Text block.
'''
Those hatchets are incorrectly named. The species in the photo is Carnegiella myersi, the pygmy hatchetfish, which is in our profiles. And as it notes therein, this fish is sometimes seen as "Levi's hatchet" or as here C. levis, but this is incorrect.

As for the fish, as it also notes in the profile, this is a very delicate fish. A better choice for hatchets would be the Marble, Carnegiella strigata. Or the Black-winged, Carnegiella marthae.


----------



## Byron (Mar 7, 2009)

allaboutfish said:


> Or cochu tetras?
> _Posted via Mobile Device_


This might work, but to avoid the risk of a nipper and for something very similar, look at the Kerri Tetra:
http://www.tropicalfishkeeping.com/characid-species/inpaichthys-kerri-191193/


----------



## allaboutfish (Jul 16, 2012)

I don't like the kerris. I emailed my lfs to see if they can get marble hatchet fish.
_Posted via Mobile Device_


----------



## allaboutfish (Jul 16, 2012)

I can't do the cochu tetras at all? I was gonna order 12.
_Posted via Mobile Device_


----------



## Byron (Mar 7, 2009)

allaboutfish said:


> I can't do the cochu tetras at all? I was gonna order 12.
> _Posted via Mobile Device_


That might work, but no guarantee. The problem with "possible fin nippers" is that one can never know if they will or won't. If you do get these, I would be careful with the hatchets; hatchetfish are quite sedate, and thus easy targets for any nipping fish below them. I've had to separate my hatchets a coujple times from sparkling gourami and pencilfish because of this.
'''
Parts of the exercise.
a - For each statement below, say whether it agrees with the forum thread on hatchetfish, and quote the deciding words: (i) The fish in the photo is Carnegiella myersi, the pygmy hatchetfish. (ii) Byron says cochu tetras are certain not to nip. (iii) allaboutfish sent an email to their lfs to ask about marble hatchet fish.
b - Show each line of the records that contains the string "label".
The records have no connection to the forum thread on hatchetfish.

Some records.
'''
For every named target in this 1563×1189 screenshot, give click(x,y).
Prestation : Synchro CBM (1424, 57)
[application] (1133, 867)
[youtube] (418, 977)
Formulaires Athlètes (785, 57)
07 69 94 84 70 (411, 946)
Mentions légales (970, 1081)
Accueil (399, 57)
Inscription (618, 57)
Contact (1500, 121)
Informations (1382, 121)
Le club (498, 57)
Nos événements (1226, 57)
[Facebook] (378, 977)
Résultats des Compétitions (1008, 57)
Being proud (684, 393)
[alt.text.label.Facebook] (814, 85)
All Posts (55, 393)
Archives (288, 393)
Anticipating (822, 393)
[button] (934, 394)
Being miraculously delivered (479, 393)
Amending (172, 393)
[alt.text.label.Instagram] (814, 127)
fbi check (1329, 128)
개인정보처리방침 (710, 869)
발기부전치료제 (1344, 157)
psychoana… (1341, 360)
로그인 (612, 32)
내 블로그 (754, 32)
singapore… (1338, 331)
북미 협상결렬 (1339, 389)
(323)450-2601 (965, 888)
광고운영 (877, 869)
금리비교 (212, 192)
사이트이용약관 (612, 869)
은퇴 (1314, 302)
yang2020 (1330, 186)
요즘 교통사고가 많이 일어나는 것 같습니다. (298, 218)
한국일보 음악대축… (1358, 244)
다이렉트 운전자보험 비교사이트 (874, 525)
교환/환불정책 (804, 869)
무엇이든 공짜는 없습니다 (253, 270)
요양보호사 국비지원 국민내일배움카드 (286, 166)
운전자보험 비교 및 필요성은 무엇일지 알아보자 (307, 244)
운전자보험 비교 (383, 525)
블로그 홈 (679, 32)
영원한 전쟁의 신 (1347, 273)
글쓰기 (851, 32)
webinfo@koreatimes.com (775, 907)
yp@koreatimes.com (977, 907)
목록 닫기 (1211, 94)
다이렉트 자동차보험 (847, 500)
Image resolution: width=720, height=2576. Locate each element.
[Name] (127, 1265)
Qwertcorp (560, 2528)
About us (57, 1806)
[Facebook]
'''
Results for each task.
a -
(i) Yes: "The species in the photo is Carnegiella myersi, the pygmy hatchetfish"
(ii) No: "That might work, but no guarantee."
(iii) Yes: "I emailed my lfs to see if they can get marble hatchet fish."

b -
[alt.text.label.Facebook] (814, 85)
[alt.text.label.Instagram] (814, 127)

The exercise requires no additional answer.